Il T.A.R. ha tuttavia ridotto l’importo del risarcimento richiesto, affermando che “l’impresa ha, infatti, offerto un prezzo di £. 20.725.390.000, pari ad € 10.703.770.65, e su tale prezzo va considerato un aggio imprenditoriale che, prudenzialmente, deve calcolarsi nel 5%, per un importo pari ad € 535.188,53, anche tenuto conto della possibilità della società di impiegare in modo alternativo le proprie risorse”. Ha poi riconosciuto che “sull’importo indicato vanno, altresì, corrisposti rivalutazione monetaria e interessi legali, mentre null’altro è dovuto né ai sensi dell’art. 1224, secondo comma, c.c. (che si applica, invero, alle obbligazioni di valuta e non a quelle di valore), né per le spese sostenute per la partecipazione alla gara, atteso che tali spese sono compensate tramite il conseguimento dell’utile imprenditoriale riconosciuto in sede risarcitoria”.

4. - Osserva tuttavia la Sezione che la valutazione equitativa del danno, come operata dal T.A.R., ha senso e valore giuridico nei soli casi in cui non sia possibile giungere altrimenti alla prova del danno ed ha quindi una funzione suppletiva delle carenze probatorie in sede di giudizio.

Nel caso in esame, invece, il primo giudice ha usato il potere di valutazione equitativa pur in presenza di un apporto probatorio completo e convincente dato dall’impresa danneggiata. Infatti, trattandosi di una fornitura di beni, l’utile che l’impresa avrebbe conseguito è facilmente deducibile dalla differenza tra le somme impiegate per l’acquisto dei beni richiesti dall’amministrazione e quelle ricavabili dall’appalto. Il lucro cessante è stato quindi correttamente quantificato in €. 3.053.111,39 ed è facilmente riscontrabile dalla documentazione allegata.

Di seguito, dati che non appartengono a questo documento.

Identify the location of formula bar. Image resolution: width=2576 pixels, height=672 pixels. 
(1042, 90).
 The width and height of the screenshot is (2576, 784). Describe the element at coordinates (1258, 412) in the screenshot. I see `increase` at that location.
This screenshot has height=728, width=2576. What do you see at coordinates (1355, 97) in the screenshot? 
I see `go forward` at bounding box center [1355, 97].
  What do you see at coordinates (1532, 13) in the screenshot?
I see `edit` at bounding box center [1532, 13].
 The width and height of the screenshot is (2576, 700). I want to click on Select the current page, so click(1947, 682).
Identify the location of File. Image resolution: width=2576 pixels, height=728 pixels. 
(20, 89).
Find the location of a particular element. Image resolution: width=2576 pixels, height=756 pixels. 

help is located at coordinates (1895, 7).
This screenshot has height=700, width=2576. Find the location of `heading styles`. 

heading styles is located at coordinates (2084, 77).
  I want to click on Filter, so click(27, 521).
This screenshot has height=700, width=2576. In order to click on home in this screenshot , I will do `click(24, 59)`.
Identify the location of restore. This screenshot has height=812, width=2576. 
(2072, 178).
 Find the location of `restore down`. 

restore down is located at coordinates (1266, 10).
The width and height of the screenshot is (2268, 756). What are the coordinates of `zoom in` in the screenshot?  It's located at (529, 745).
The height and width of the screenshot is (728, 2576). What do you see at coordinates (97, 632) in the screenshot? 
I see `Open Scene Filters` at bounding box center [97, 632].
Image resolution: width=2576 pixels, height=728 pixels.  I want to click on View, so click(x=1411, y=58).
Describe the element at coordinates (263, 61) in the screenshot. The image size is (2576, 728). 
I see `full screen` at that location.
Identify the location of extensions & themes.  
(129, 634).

Occorre quindi prendere posizione su tutte le tre poste oggetto di domanda, come indicate nella richiesta fatta in calce all’atto di appello, al fine di pervenire all’esatta quantificazione del danno dovuto.

4.1. - In merito al lucro cessante, se ne è già evidenziata la spettanza per la somma pari a €. 3.053.111,39;

4.2. - In merito al danno emergente, lo stesso viene identificato dalla parte nelle spese legali sostenuto nei giudizi, comprensive della produzione della perizia di parte, che sono oggetto di autonoma e separata liquidazione giudiziale e quindi non possono essere qui comprese;

4.3. - In merito alla richiesta subordinata, questa non può essere accolta, stante la sua natura accessoria;

4.4. - In relazione, infine, alle modalità di calcolo degli interessi e delle poste accessorie, queste rimangono regolate dalla statuizione del primo giudice, in quanto non oggetto di impugnativa in appello.

5. - L’appello va quindi accolto. Tutti gli argomenti di doglianza non espressamente esaminati sono stati dal Collegio ritenuti non rilevanti ai fini della decisione e comunque inidonei a supportare una conclusione di tipo diverso. Le spese processuali seguono la soccombenza e si liquidano come in dispositivo.